(Study material)

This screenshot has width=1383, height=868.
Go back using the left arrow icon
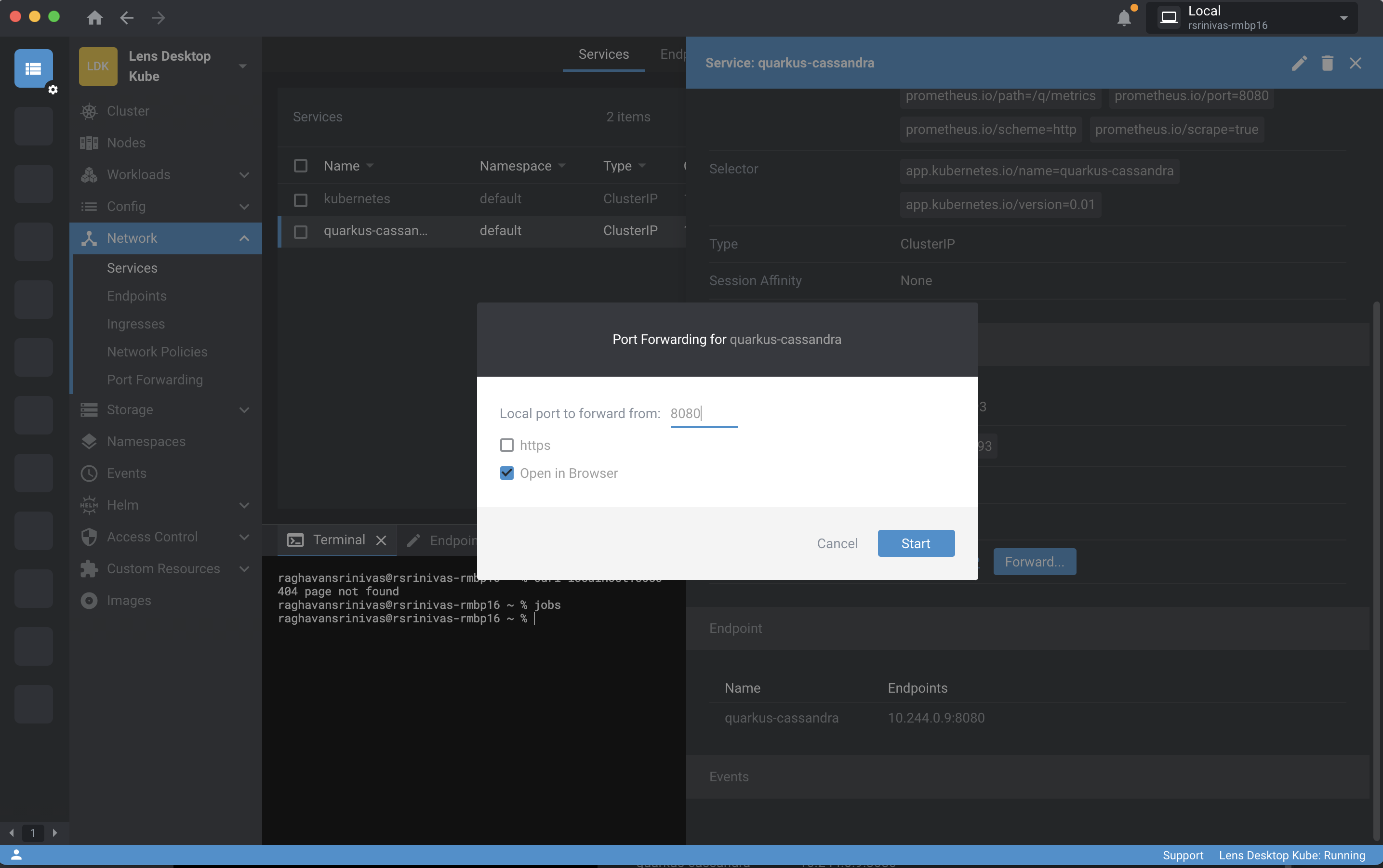coord(127,18)
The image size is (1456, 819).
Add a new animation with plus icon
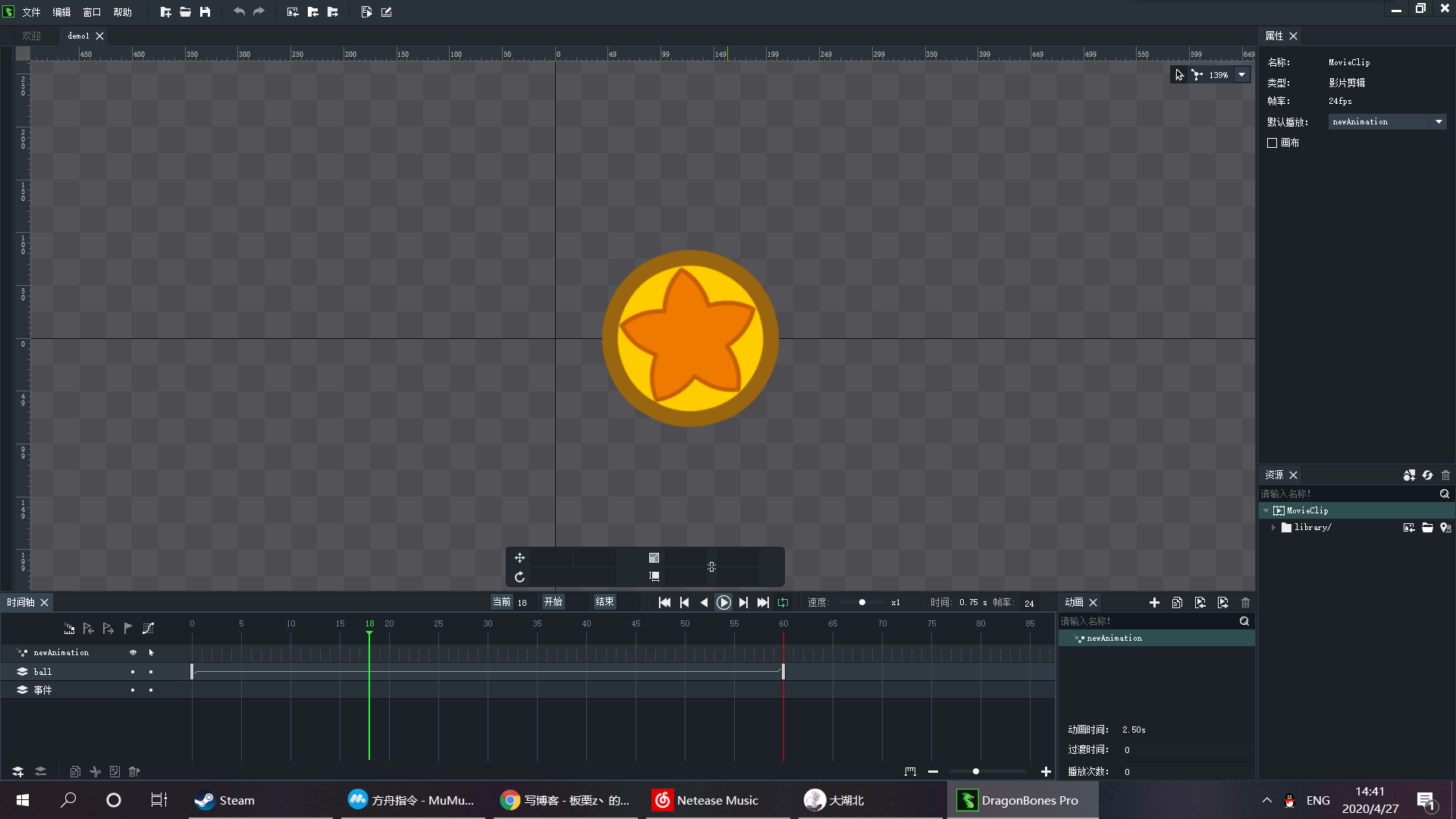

(End Study material)

Instructions for the task ->
Leave out all images, then reproduce the entries above exactly.

Solution for this exercise ->
This screenshot has width=1383, height=868.
Go back using the left arrow icon
coord(127,18)
The image size is (1456, 819).
Add a new animation with plus icon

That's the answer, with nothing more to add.